### Passage provided

::::::::::

# Horon Watches Prepares To Launch With The Ocean Hunter: A Handsome Diver Watch For All Occasions



## Ron From Texas

Nice looking watch for the money. The bezel looks a bit like a Seamaster.


----------



## TaxMan

The only thing I would suggest is for the bracelet, switch to a female center link on the end links. That effective lug-to-lug looks looooonnnnnggggg.


----------



## watchobserver

Which flavor of the SW-200-1 will you adopt?


----------



## superkakoly

In my opinion it is an elegant watch


----------



## VaEagle

I think that's a nice looking watch that is sufficiently distinguishable from other dive watches in a number of ways that it merits consideration - which is not an easy thing to do without going too far. I especially like the sectors and texture of the dial.


----------



## TaxMan

VaEagle said:


> I think that's a nice looking watch that is sufficiently distinguishable from other dive watches in a number of ways that it merits consideration - which is not an easy thing to do without going too far. I especially like the sectors and texture of the dial.


I second that. Any new dive watch that doesn’t immediately elicit a “Meh, just another dive watch” reaction from me is rare.

I’ve seen too much, man. Too much.


----------



## TypeSly

I love that dial!I have too many divers, or else I'd be buying.


----------



## redSLED

I do like the date at 6 o'clock.


----------



## Fahoo Forays

In before someone tries to reduce it to its moveme- uh, too late...


----------



## Fahoo Forays

Drill the lugs thru, tho. Why this isn't SOP with every tool watch is beyond me...


----------



## Mediocre

Good looking watch, obviously inspired but unique enough to stand on it's own


----------



## terrasur

Dials are cool. Bit weird to match the lume on the seconds hand to the lume on the bezel considering the dive bezel function is based around the minute hand. Lume on the date wheel and crown is super cool.

Not a huge fan of the long male endlinks or the seamaster bezel but to each their own. Also confused by the two tone bezel on the meteorite dial one, suggesting a GMT without the GMT function.


----------



## watchobserver

Fahoo Forays said:


> In before someone tries to reduce it to its moveme- uh, too late...


If you refer to my post, it’s just a curiosity. I like what I see so far, but I wait for some more pictures.


----------



## Chris Hughes

It’s very influenced by the Seamaster 300M case and bezel. I like the smooth, fluid lines. The dial is very impressive too.


----------



## seadial

I would rather a dive watch have graduations all the way around the bezel if it is going to be used as a dive watch.


----------



## robaruba

interesting dials


----------



## joeshoup

Great work. Hands are evocative of the Seamaster too, but Ruth a more interesting case shape and, thank God, no doofy He valve that no one will ever use. 

Drilled lugs and minute ticks all the way along the bezel would sell me on this one. I actually use my dive bezels for timing stuff!


----------



## Munks337

I prefer a solid case back in a diver.


----------



## heartwatches

Aaron Brzozowski said:


> We are living in something of a golden era for watch microbrands, with small, nimble boutique watchmakers starting up all the time, offering collectors and aficionados outstandingly high-quality, handsome watches at an attainable price. Now, Singapore-based Horon Watches is ready to throw its hat in the ring, and the newly born watch brand’s first offering is an ambitious one.

::::::::::

### Record excerpts
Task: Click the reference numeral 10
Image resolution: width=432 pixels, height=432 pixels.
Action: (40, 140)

::::::::::

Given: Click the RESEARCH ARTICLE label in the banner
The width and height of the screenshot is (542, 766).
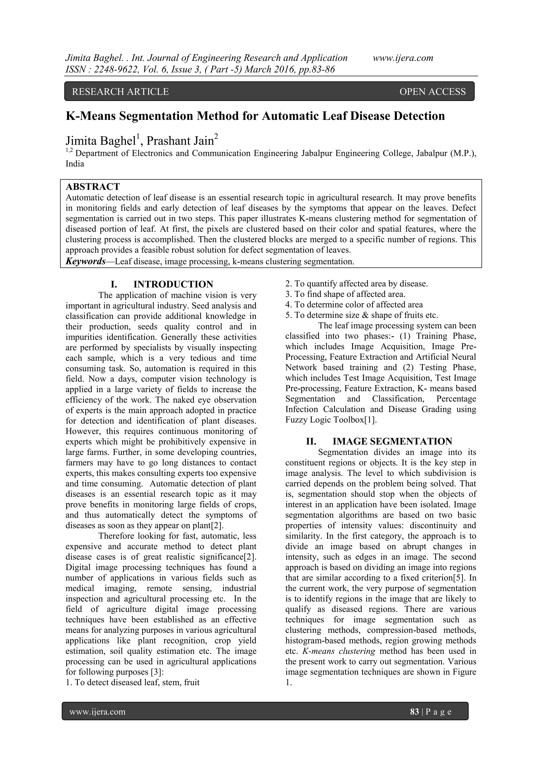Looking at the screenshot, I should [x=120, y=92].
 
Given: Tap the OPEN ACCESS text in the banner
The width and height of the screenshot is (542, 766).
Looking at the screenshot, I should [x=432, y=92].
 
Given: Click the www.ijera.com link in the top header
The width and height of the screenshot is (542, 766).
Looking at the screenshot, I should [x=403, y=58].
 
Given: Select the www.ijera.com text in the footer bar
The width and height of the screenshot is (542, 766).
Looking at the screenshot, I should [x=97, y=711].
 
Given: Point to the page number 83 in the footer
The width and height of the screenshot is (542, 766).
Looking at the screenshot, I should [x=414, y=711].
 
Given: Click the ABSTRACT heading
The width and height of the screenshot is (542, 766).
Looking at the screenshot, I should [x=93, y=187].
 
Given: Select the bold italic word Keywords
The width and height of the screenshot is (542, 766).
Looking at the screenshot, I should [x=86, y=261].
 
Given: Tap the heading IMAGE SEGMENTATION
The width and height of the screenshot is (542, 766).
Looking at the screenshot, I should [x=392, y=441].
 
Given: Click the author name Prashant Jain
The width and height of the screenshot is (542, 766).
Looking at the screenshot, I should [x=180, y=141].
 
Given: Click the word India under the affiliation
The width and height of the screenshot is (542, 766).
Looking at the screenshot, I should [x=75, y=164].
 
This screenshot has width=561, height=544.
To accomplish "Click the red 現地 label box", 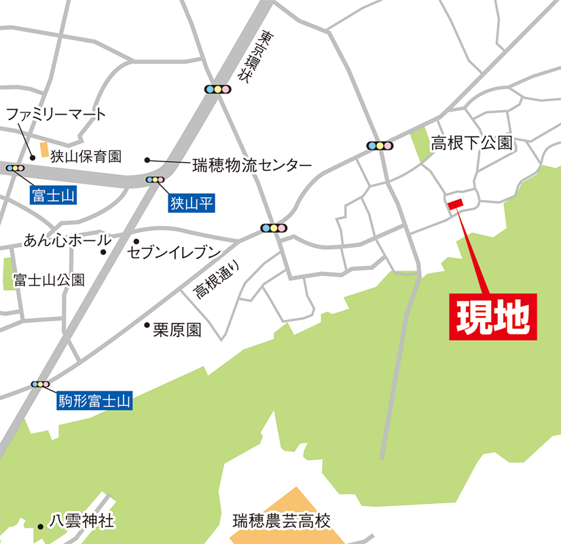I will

::::::::::

### Brief
In the forum thread about the Horon Ocean Hunter:
(a) What position for the date does redSLED say they like?
(b) According to the quoted passage in the last post, in which city is Horon Watches based?
(c) What kind of case back does Munks337 prefer in a diver?

### Answer in full
(a) 6 o'clock
(b) Singapore
(c) A solid case back